日立の「パワかる」シリーズは、その名の通り軽さを重視したスティック掃除機として知られていますが、このCV-SP300Mもその流れを汲むサイクロン式モデルです。価格は28,339円と、コードレス掃除機の中では中価格帯に位置し、上位モデルほど高機能ではないものの、日常使いに必要な機能はひと通り揃っている印象です。

実際に使ってみると、まず本体の軽さが際立ちます。長時間の掃除でも腕への負担が少なく、階段の上り下りや高い場所のホコリ取りなど、持ち上げて使う場面でもストレスを感じにくい設計です。サイクロン式なので紙パックの買い替えコストがかからず、ゴミ捨ての手間もカップを開けて捨てるだけと簡単です。ただし、フィルターの掃除は定期的に必要で、この手間を面倒に感じる人もいるかもしれません。
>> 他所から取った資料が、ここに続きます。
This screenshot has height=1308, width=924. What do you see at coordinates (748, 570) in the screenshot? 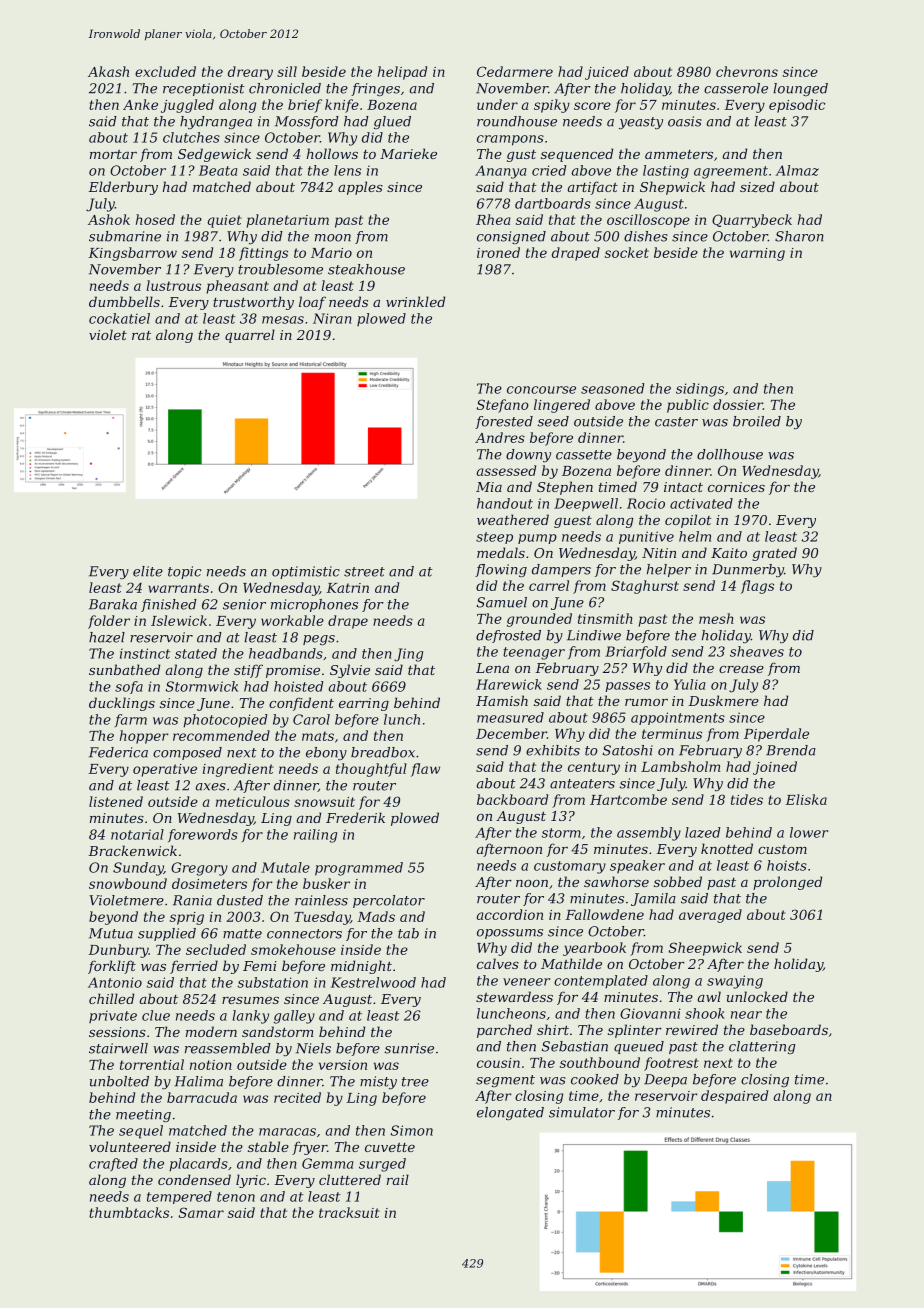
I see `Dunmerby` at bounding box center [748, 570].
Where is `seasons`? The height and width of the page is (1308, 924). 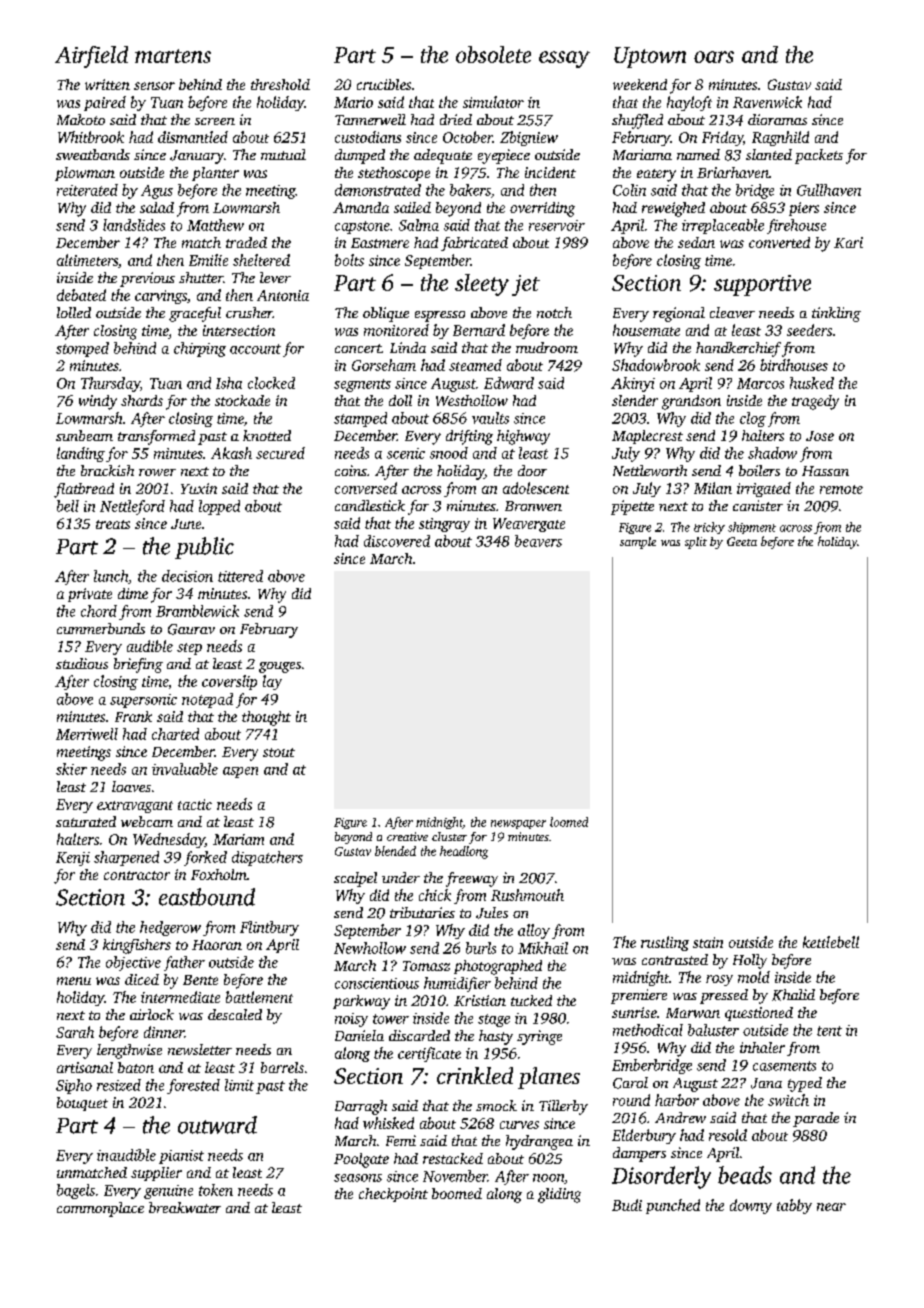
seasons is located at coordinates (358, 1178).
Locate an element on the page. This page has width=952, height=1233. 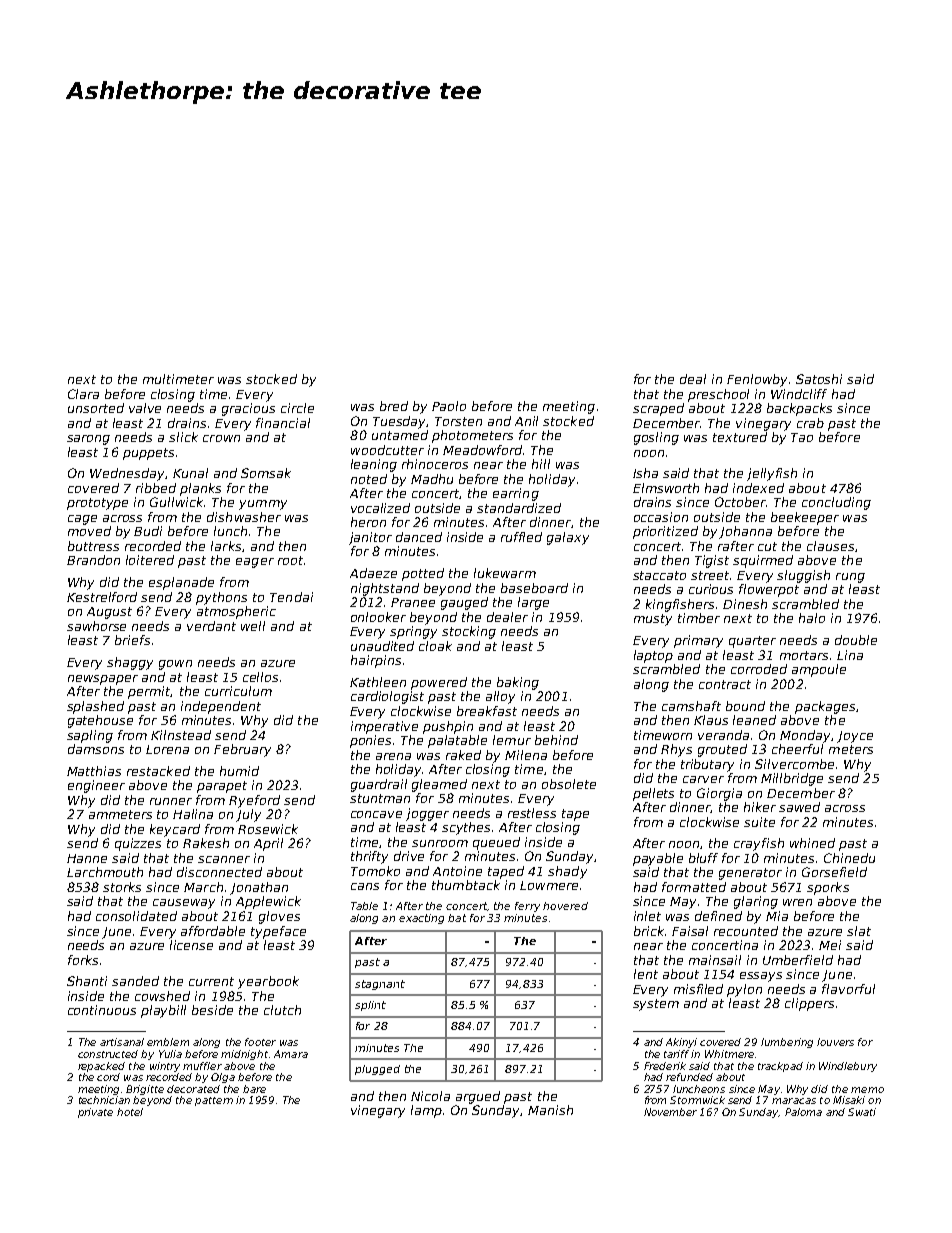
Rhys is located at coordinates (676, 750).
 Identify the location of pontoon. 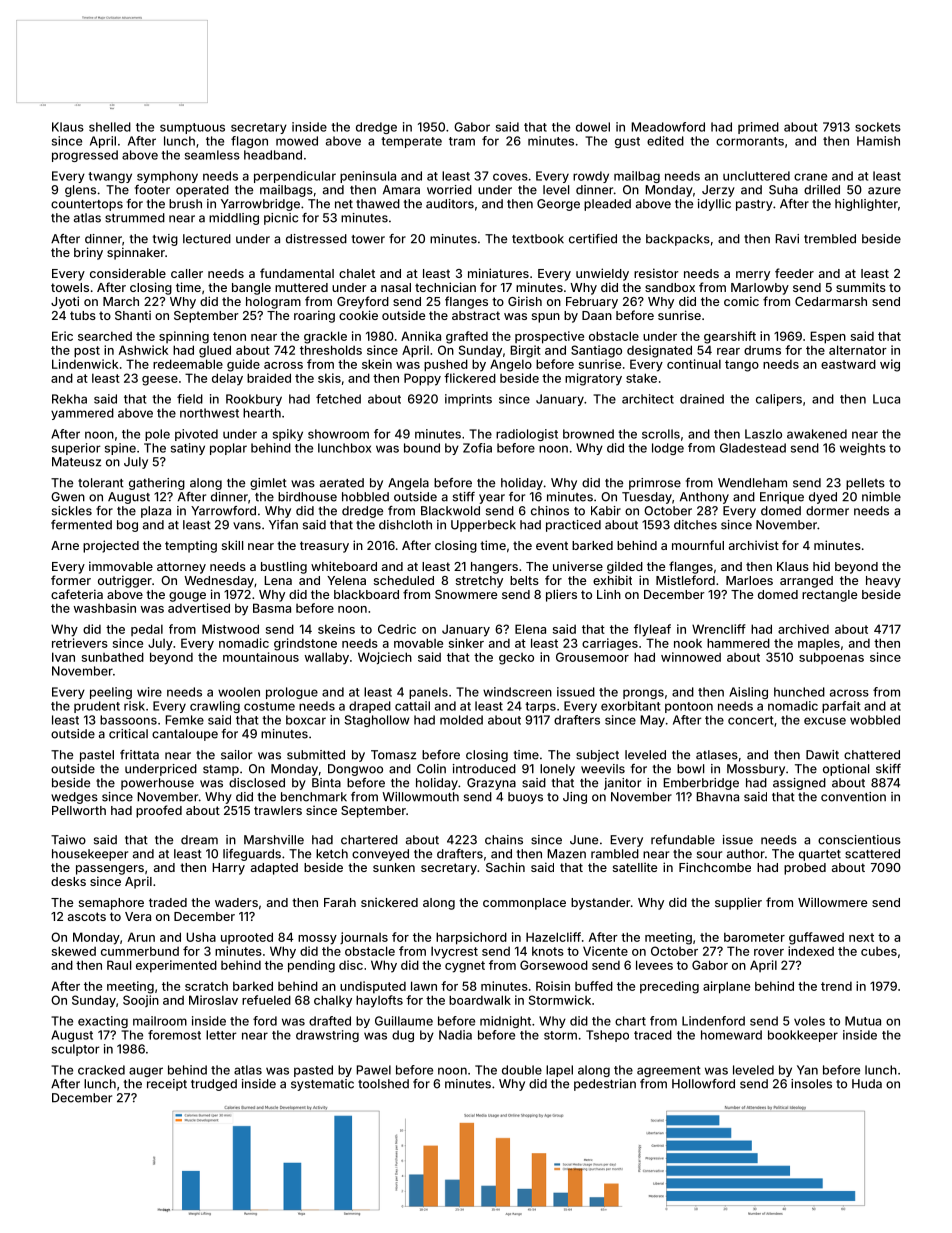
(689, 707).
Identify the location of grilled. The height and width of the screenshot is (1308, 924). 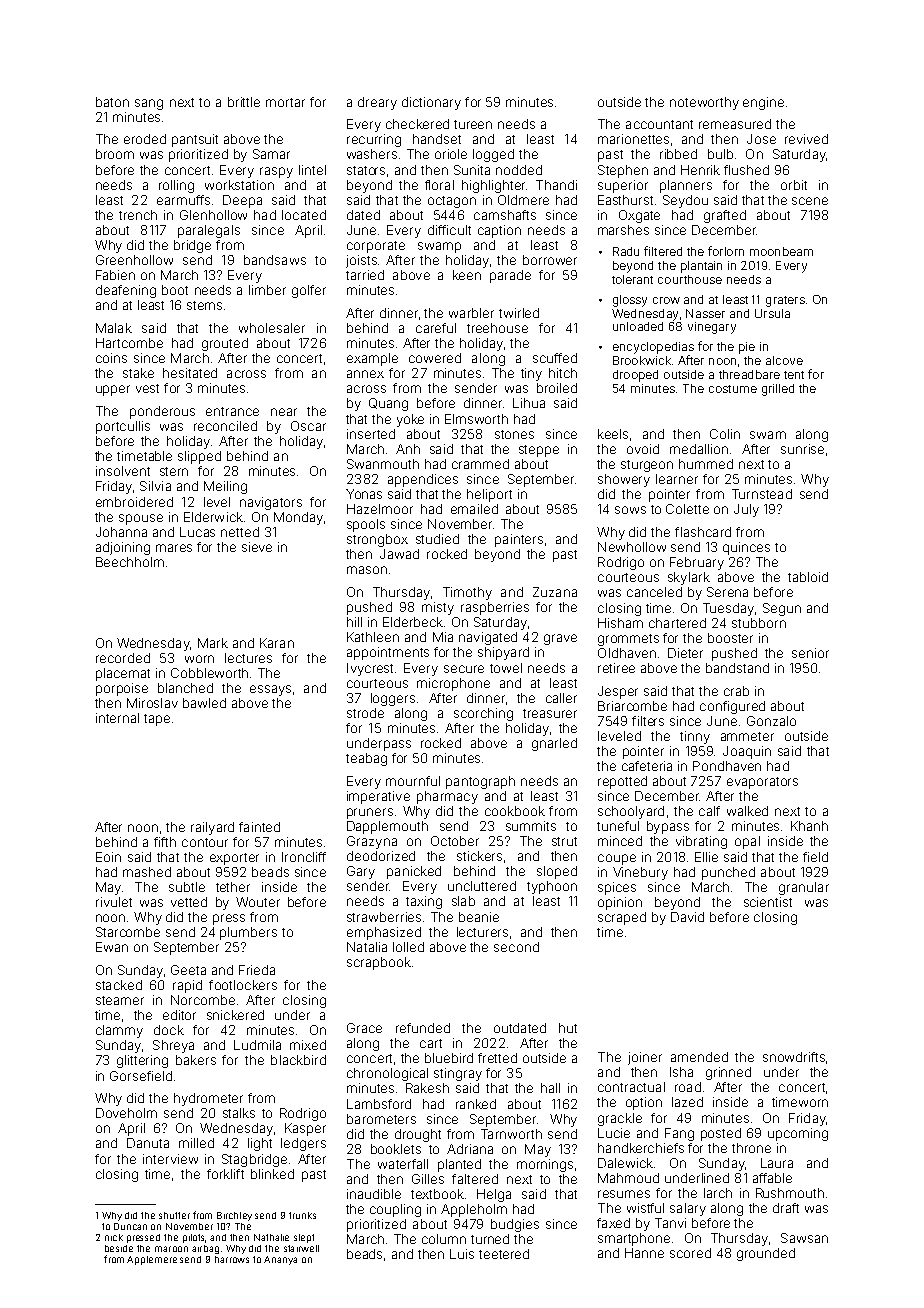
(778, 390).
吸引力については、フローリングの細かいホコリや髪の毛はしっかり吸い取ってくれますが、カーペットの奥に入り込んだゴミに関しては、上位機種ほどのパワーは期待しない方が良さそうです。日常的な軽い掃除には十分ですが、頑固な汚れや厚手のラグには物足りなさを感じる場面もあるでしょう。

評価は4.4と、115件のレビュー数の割にはかなり高い水準を維持しています。この数字から推測すると、価格と性能のバランスに満足しているユーザーが多いようです。特に「軽さ」と「使い勝手のシンプルさ」を評価する声が多い一方、吸引力やゴミ捨ての頻度についてはやや辛口な意見も見られる可能性があります。

総じて、コードレス掃除機の入門機から一歩進んだモデルを探している人や、とにかく軽さを最優先したい人には選択肢に入れやすい一台と言えます。派手な機能はなくても、日々の掃除を無理なく続けられる実用性の高さが、この価格帯での評価の高さにつながっているのではないでしょうか。